We would suggest the following:
- Be prepared to recognise that much, if not all, of increased tension surrounding family business strategy should, at root often be seen as systemic. Try as hard as possible to avoid it getting personal. It is no-one’s fault that your family business just happens to be experiencing natural and predictable consequences of change in the family business life cycle: albeit exacerbated by the worst economic outlook for three centuries.
- Recognise that the current climate is likely to make it even harder to resolve already difficult decisions as to whether to stick with an existing business model or to twist into innovation and change. The business case, both for and against, needs to be carefully and calmly examined.

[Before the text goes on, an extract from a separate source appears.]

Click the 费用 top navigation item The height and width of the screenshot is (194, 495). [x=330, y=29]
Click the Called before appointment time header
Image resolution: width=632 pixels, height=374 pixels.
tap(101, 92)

- In many cases there might not be clear cut decisions to take. Instead some family members might simply be feeling that control of their family firm is slipping from their grasp. If so, it is unlikely that the changes already made can be safely reversed in the current economic climate (if at all).
- As a result of the above, the emotional pressures on family members, that lead to erosion of family cohesion, will be more pronounced and correspondingly harder to resolve
- Accordingly the communication and conflict management techniques discussed by my colleague Emma Rudge in her article ‘Going Nuclear’, including taking time to understand the perspective of the senior generation about the value of the core business, or the next generation of the need to adapt. The need to acknowledge the emotional investment in these different perspectives becomes ever more vital. Don’t let social distancing morph into emotional distancing.
- Put your family business governance mechanisms onto an emergency footing. Those families that have invested in family business governance processes, such as family councils should have their own version of COBRA through which to involve the wider business family in emergency discussions. Revisit family charters or the like for a reminder of what the family had previously said about its core values.
The conclusion? That for the reasons outlined above ‘stable’ and family managed family firms are most likely to be natural survivors of the Covid 19 economic crisis. So, the ultimate challenge, for those other family businesses presently experiencing tensions of change, is to successfully manage those tensions so as to bolster family cohesion and to become ‘unnatural survivors’.